Franklin Relics
Transcript below
Ken McGoogan: It’s remarkable to think that the discovery of the nondescript artifacts you see here shook Victorian England to its foundations, refocused northern exploration, and opened up the complex geography of the Canadian Arctic. These relics derive from the Franklin expedition. It sailed in 1845, two state-of-the-art ships, with 129 men under the command of Sir John Franklin. It was expected to resolve the question of the Northwest Passage once and for all.
Having sailed from England, the two ships would proceed across the top of North America, emerge into the Pacific Ocean, trailing clouds of glory. Instead, the expedition disappeared into the Arctic. Nine years later, in April of 1854, that peerless explorer John Rae turned up the relics you see here. He was leading four men in trekking across Boothia Peninsula when they ran into an Inuit hunter wearing a gold-colored headband.
You can see it in the center of this image. Rae recognized it as a Royal Navy cap and, through his translator, William Ouligbuck, Jr., learned that the hunter had traded for it. The Inuk said it came from white men who had perished some 10 to 12 days’ journey to the West. Rae paid handsomely for the cap and said he would do the same for any more artifacts.

■ **Raw records**
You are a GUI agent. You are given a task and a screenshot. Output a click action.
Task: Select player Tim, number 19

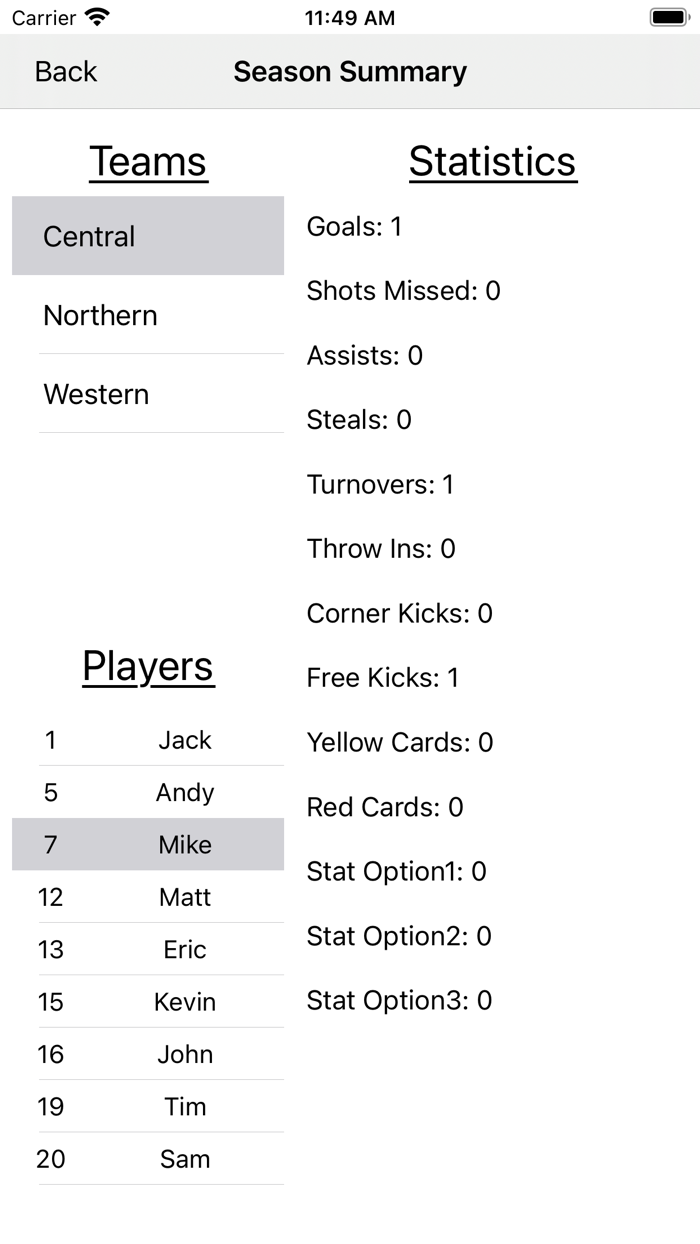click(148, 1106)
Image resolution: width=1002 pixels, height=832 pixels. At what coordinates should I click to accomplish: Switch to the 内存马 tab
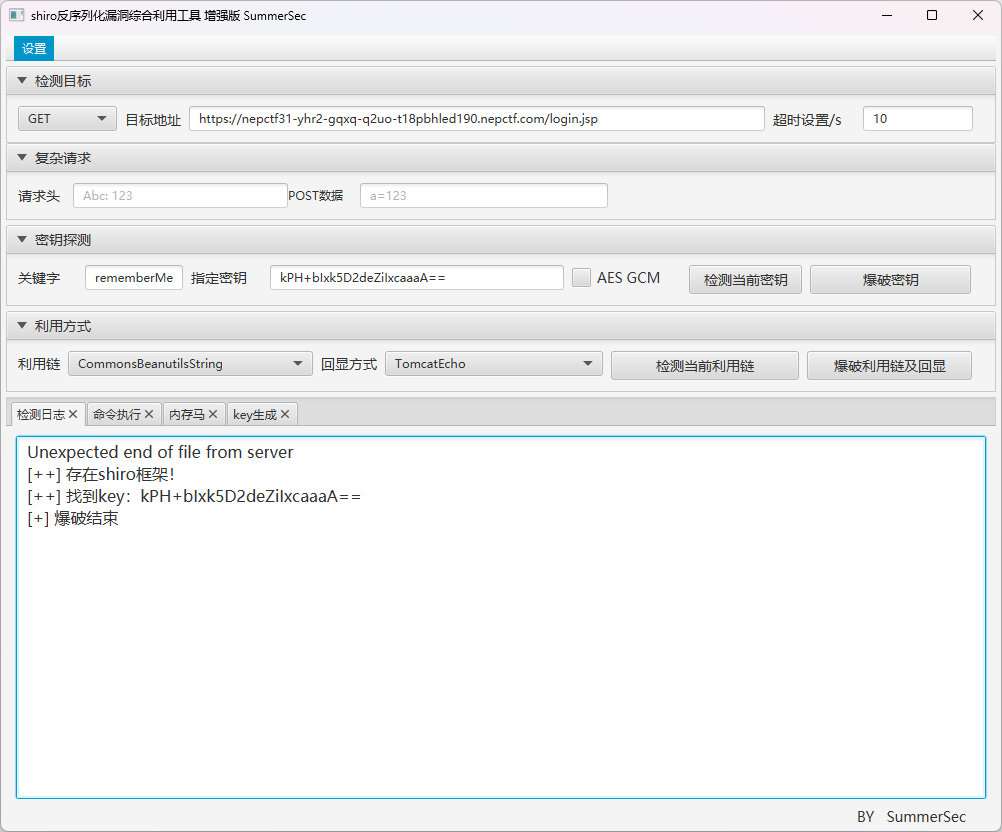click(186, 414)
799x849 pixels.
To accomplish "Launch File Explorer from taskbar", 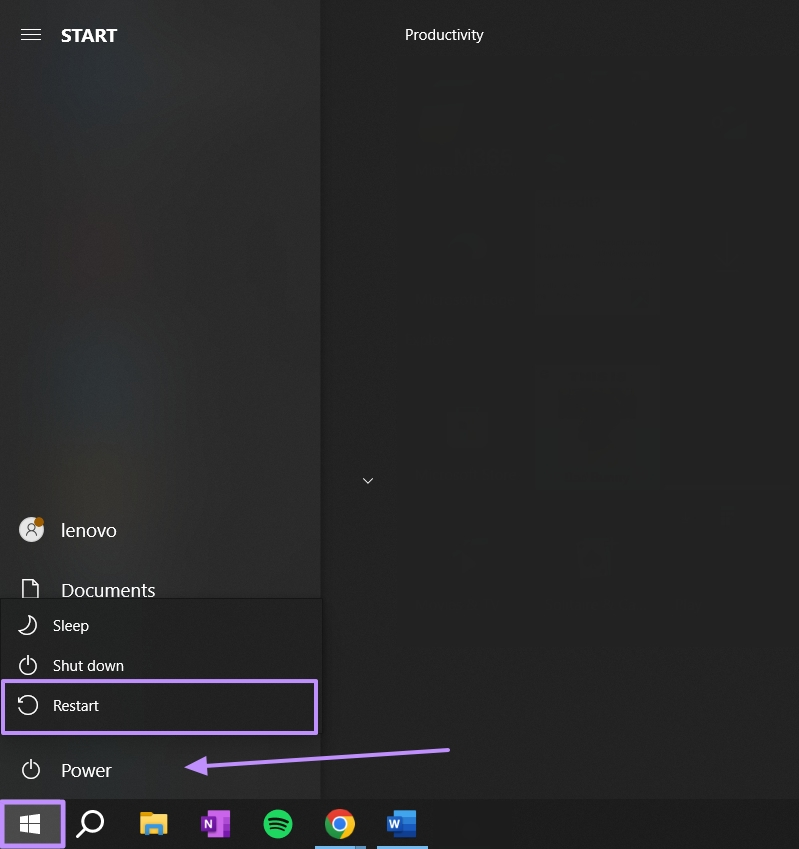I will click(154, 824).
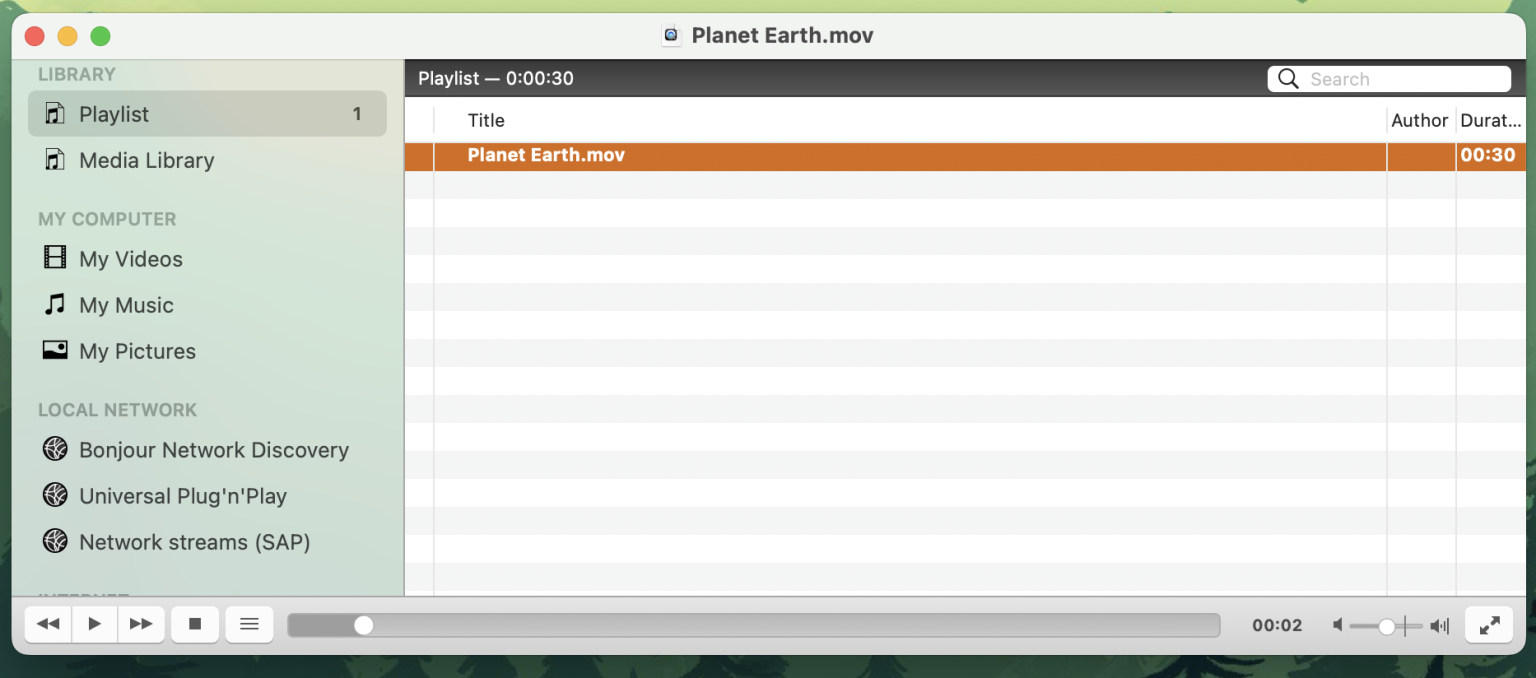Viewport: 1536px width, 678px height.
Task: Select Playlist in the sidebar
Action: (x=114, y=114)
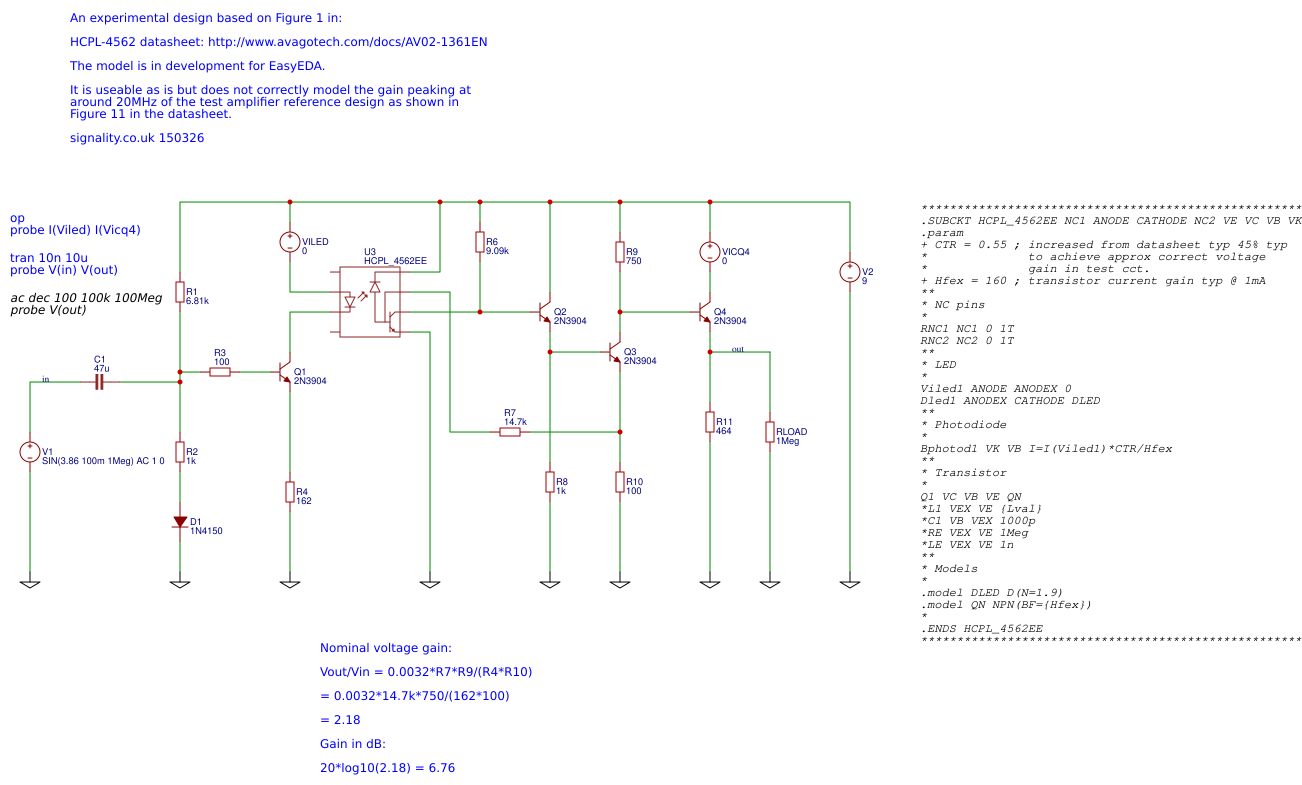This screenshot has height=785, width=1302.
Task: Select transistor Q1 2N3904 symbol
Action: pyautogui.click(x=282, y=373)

■ **What is asked**
a) In the Franklin relics transcript, how many men sailed with the expedition under Sir John Franklin?
b) Reproduce the Franklin relics transcript from "You can see" up to and including "any more artifacts.".

■ **Task-by-task outputs**
a) 129 men.

b)
You can see it in the center of this image. Rae recognized it as a Royal Navy cap and, through his translator, William Ouligbuck, Jr., learned that the hunter had traded for it. The Inuk said it came from white men who had perished some 10 to 12 days’ journey to the West. Rae paid handsomely for the cap and said he would do the same for any more artifacts.